Henry wollte den Worten seiner Freunde glauben, doch er kannte Liz besser als jeder andere. Sie hatte ihm all ihre Ängste anvertraut, was einer der Gründe dafür war, weshalb er sie nicht in diese Mission hatte hineinziehen wollen. Ihr Verhältnis zu ihrem Vater war angespannt, schließlich hatte er die letzten vier Jahre keinen Kontakt zu ihr aufgenommen. Liz stellte sich stur und ließ sich nicht von ihrem Vorhaben abbringen, zu ihrem Vater zurückzukehren. Doch Henry war davon überzeugt, dass sie in dieser Sache zu tief drinsteckte und daher nicht objektiv handeln würde. Ihre Gefühle und ihre Hoffnung, sie könnte beweisen, dass ihr Vater kein Mitglied der Loge war, waren für ihn das Risiko nicht wert, dass sie sich in Gefahr begab. Ihr Streit war eskaliert und seitdem hatten sie kein Wort mehr miteinander gesprochen.

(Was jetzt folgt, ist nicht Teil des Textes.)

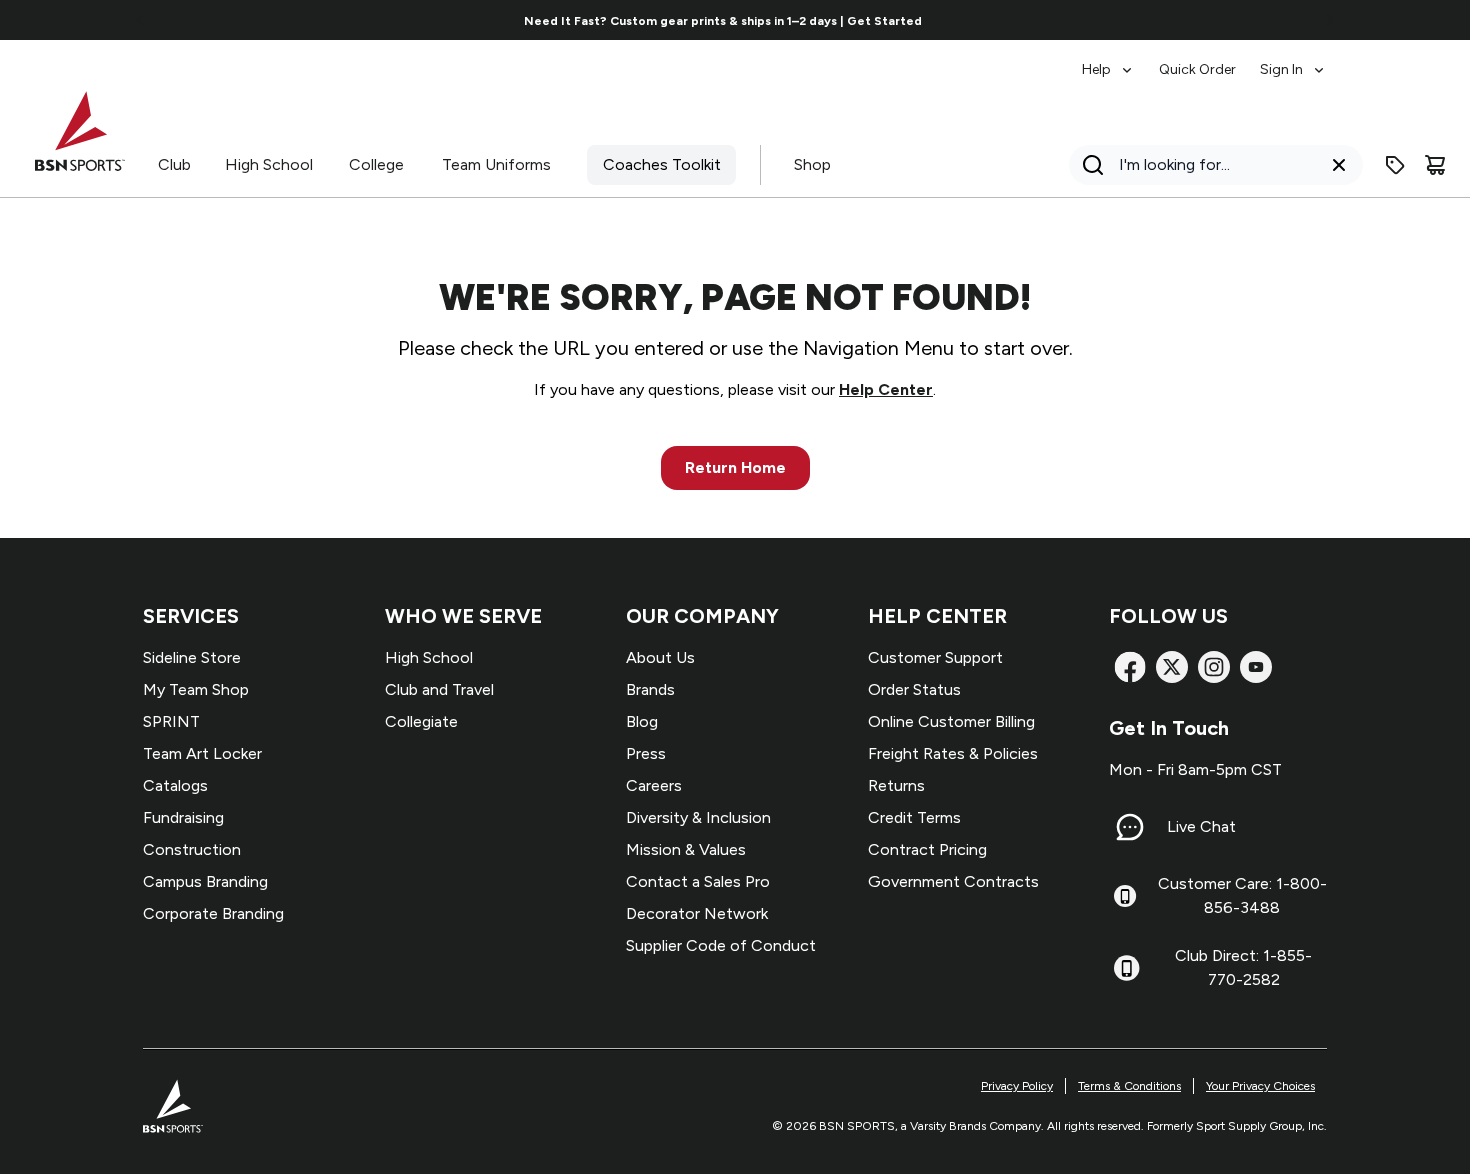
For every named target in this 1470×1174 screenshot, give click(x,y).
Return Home (735, 467)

Er würde alles tun, um Liz wieder in die Arme schließen zu können, und wenn er dafür sein Ass im Ärmel ausspielen musste, würde er es tun. Diese Karte barg jedoch weitere Gefahren, und er würde sie erst benutzen, sollte es wirklich keine andere Möglichkeit mehr geben. Nur durften seine Freunde nichts von dem Plan mitbekommen, der in seinem Kopf langsam Gestalt annahm, denn er wusste, sie würden versuchen, ihn aufzuhalten.